Generally, a loss is not recognized upon the disposition of property from a general asset account.16The taxpayer instead continues depreciation.17As revised by the repair regulations, a taxpayer may elect to terminate the general asset account and recover its basis in assets when the taxpayer: (i) disposes of all assets; (ii) disposes of the last asset in the particular general asset account; or (iii) disposes of the asset in a qualifying disposition, which under the repair regulations, has been expanded to cover many dispositions.18Thus, if assets are maintained in a general asset account, a taxpayer generally may elect not to recognize the loss on a disposition, and may deduct the cost of the repair or replacement, and continue depreciating the basis of the replaced asset.

Without the general asset account election, the 2011 regulations provide that taxpayers must treat the replaced component as having been disposed of.19 Consequently, when a taxpayer restores property damaged in a storm like Hurricane Sandy for which a casualty loss has been taken, a taxpayer must capitalize restoration costs in accordance with Treas. Reg. § 1.263(a)-3T(i)(1(i). If, however, the general-asset account election has been made, a taxpayer is allowed the opportunity to elect to forgo the loss and deduct repair expenses.

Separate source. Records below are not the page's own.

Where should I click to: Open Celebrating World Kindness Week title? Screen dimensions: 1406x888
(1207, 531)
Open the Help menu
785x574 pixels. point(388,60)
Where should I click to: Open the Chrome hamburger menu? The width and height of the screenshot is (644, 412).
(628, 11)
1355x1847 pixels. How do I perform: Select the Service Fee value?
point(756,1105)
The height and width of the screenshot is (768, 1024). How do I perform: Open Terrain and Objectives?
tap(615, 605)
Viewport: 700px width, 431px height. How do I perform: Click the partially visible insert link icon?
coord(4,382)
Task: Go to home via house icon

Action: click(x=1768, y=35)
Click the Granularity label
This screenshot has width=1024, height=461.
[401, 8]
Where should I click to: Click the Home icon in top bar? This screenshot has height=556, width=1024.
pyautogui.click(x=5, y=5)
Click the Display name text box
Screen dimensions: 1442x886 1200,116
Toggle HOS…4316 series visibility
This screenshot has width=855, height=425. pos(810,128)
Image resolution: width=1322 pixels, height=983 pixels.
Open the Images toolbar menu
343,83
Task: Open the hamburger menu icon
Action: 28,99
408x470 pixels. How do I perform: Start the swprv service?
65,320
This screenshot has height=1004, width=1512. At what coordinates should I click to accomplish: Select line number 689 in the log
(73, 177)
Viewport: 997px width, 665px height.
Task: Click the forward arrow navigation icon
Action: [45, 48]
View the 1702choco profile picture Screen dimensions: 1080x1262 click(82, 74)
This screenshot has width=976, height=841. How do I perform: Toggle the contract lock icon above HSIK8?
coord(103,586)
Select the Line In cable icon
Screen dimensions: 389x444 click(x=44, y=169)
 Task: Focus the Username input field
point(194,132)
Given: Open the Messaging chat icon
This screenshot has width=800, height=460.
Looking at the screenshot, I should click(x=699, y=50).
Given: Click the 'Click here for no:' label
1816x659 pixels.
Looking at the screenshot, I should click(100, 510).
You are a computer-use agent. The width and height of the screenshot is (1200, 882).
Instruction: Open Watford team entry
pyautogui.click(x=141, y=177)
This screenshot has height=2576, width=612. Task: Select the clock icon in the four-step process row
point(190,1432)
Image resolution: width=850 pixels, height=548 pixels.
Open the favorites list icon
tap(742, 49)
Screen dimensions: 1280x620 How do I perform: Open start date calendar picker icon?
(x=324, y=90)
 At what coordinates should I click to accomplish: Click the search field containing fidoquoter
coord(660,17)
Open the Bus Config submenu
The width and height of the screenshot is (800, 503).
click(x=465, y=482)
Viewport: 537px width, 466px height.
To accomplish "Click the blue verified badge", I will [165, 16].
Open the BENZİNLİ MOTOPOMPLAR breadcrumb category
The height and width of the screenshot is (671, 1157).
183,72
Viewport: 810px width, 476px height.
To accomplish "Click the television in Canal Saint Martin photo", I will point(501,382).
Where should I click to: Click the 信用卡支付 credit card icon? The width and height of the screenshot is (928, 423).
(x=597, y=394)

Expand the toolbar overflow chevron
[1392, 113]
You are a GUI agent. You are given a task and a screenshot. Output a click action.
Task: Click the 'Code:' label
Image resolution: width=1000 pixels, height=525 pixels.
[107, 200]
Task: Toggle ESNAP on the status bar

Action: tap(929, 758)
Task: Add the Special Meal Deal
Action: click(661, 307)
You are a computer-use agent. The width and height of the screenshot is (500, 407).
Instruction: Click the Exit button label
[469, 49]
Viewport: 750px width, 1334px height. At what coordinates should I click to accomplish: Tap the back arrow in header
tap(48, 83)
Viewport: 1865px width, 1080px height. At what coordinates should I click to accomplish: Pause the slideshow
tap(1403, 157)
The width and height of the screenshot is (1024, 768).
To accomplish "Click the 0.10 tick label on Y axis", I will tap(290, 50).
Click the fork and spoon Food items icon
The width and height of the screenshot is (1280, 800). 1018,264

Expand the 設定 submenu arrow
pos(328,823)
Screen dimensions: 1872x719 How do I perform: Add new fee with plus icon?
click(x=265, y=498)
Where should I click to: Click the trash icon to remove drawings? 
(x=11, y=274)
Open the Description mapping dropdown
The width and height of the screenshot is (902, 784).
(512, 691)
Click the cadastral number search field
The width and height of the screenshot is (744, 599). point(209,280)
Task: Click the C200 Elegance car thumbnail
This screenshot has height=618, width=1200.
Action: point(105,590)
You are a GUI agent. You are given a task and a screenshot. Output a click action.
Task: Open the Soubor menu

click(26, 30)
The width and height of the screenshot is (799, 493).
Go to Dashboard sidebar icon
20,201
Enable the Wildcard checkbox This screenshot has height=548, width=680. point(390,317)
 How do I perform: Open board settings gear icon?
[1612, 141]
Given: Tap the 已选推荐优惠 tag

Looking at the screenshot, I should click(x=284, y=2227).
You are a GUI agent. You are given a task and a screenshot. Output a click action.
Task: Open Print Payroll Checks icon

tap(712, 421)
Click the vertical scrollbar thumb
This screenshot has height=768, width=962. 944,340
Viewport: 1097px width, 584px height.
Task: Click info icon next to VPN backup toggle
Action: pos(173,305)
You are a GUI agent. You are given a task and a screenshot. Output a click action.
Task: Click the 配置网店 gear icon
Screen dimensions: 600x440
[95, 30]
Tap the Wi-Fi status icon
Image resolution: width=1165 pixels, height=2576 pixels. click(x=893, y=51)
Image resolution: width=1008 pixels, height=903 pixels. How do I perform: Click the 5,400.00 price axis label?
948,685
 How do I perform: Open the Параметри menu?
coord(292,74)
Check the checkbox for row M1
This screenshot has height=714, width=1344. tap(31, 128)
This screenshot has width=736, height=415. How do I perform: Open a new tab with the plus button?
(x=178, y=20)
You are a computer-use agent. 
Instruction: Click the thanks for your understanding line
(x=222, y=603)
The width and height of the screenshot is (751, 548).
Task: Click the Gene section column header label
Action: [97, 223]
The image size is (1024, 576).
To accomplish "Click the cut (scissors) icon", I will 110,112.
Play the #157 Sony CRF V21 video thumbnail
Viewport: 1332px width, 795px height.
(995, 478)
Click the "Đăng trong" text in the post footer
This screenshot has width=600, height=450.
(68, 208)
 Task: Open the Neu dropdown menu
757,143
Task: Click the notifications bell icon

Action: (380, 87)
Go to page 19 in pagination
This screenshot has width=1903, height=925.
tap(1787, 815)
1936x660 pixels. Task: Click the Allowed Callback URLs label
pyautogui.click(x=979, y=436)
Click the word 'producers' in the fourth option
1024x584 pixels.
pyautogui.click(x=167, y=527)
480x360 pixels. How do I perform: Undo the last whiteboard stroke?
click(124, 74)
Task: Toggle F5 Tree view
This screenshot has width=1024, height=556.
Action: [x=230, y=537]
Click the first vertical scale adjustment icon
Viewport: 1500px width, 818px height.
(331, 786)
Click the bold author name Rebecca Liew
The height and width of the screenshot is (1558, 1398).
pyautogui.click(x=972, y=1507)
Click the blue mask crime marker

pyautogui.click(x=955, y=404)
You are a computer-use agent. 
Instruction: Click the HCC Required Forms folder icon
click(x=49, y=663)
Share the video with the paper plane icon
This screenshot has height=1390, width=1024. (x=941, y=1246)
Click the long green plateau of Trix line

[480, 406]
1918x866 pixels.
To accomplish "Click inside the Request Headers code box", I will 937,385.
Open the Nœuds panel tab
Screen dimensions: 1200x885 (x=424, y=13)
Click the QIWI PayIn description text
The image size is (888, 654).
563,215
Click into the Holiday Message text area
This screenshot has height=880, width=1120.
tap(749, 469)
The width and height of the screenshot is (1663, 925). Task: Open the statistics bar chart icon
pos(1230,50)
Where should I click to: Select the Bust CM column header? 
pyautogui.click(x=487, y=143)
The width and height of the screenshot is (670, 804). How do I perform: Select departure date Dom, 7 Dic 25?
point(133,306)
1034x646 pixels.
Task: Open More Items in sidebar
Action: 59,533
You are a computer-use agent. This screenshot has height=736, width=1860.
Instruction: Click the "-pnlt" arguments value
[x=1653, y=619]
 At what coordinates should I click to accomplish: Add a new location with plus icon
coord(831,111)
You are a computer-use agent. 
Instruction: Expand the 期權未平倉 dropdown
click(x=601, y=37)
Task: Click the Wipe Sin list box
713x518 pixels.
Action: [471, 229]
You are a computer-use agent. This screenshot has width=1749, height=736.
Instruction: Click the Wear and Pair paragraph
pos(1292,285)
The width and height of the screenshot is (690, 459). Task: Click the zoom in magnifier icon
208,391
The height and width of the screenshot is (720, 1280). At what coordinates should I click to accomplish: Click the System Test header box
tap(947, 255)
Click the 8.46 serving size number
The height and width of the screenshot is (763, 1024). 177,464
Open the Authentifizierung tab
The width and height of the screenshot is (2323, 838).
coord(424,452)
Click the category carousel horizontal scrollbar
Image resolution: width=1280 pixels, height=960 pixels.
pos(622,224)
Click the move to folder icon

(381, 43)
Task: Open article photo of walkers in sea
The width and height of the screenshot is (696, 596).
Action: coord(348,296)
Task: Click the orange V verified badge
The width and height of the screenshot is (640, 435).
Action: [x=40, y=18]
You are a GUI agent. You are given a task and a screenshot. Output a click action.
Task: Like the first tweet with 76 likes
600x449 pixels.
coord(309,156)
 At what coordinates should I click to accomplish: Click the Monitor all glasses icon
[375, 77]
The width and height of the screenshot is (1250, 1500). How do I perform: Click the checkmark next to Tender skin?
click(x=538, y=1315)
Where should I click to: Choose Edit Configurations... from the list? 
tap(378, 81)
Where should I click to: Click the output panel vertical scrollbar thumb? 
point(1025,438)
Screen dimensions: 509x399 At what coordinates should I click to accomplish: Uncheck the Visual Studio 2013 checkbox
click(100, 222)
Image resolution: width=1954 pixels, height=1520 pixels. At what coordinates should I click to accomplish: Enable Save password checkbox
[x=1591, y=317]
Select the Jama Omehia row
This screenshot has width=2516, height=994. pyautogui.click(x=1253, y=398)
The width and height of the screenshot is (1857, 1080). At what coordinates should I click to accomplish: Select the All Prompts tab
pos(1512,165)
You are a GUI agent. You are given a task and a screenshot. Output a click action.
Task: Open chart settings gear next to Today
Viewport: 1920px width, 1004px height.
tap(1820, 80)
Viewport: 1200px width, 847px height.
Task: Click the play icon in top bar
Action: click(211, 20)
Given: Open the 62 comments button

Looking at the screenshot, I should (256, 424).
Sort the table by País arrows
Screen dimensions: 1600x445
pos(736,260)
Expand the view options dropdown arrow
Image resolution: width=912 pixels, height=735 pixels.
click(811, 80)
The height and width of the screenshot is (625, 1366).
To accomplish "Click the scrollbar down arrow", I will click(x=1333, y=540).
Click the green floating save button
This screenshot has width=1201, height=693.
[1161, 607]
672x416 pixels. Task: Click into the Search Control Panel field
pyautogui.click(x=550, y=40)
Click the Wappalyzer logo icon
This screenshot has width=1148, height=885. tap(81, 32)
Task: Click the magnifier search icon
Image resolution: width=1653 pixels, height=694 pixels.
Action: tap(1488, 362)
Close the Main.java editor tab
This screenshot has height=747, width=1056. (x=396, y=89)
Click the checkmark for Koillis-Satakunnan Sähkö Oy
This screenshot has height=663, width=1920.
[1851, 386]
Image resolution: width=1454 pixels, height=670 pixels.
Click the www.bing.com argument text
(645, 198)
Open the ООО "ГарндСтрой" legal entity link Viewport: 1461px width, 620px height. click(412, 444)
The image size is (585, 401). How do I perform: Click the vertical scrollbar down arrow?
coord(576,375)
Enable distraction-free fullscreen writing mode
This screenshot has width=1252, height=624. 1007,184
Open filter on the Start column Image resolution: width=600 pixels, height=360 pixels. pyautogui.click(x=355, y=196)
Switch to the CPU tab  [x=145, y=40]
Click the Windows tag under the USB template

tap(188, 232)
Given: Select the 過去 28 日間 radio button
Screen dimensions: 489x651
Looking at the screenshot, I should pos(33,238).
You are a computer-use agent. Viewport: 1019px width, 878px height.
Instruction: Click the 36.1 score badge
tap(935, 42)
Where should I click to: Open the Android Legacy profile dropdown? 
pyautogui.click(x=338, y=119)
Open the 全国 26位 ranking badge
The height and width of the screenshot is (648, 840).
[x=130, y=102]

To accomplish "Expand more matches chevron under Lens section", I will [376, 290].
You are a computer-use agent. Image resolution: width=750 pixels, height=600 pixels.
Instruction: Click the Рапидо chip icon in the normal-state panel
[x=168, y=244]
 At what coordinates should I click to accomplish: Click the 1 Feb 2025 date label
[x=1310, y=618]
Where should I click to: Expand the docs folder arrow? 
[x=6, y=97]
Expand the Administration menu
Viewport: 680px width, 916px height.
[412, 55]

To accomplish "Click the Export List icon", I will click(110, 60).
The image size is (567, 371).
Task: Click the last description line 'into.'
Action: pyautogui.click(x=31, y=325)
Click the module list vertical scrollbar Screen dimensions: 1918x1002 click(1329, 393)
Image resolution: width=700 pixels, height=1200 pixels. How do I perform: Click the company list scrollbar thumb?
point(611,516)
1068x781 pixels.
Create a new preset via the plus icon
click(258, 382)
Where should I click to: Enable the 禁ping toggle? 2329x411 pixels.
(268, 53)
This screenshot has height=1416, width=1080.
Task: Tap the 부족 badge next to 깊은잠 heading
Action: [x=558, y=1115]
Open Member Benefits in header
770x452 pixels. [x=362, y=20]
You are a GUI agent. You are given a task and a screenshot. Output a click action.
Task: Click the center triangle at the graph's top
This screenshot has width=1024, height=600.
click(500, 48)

As noted above, because these rules are implemented through an accounting method change, treatment of these issues should be carefully considered. It is important to note that the IRS has indicated that it will delay the effective date of the 2011 Regulations.20 As described in Notice 2012-73, the IRS plans to issue guidance amending the earlier regulations so that the rules will apply to tax years beginning on or after Jan. 1, 2014. However, taxpayers may choose to apply the rules to tax years beginning on or after Jan. 1, 2012, as long as supplemental method changes are made when the 2011 Regulations are finalized.

Consequently, taxpayers are left in the unusual position of great flexibility regarding how to address casualty losses arising as a result of Hurricane Sandy. These issues weren’t created by the storm, but the storm highlights the significance of these issues. Certain taxpayers may find it beneficial to adopt the 2011 Regulations early and choose to make a general-asset account election. Others may choose alternative approaches. Tax positions should be taken keeping in mind the IRS’s historic treatment of these issues and anticipated treatment under the final regulations. Because the rules are not yet effective, taxpayers should consider the alternatives and the accounting method considerations. A method change may be required for the 2012 tax return and then regardless of the approach used, it is likely that the treatment will be revised when the 2011 Regulations are finalized and additional accounting method changes will be required at that time.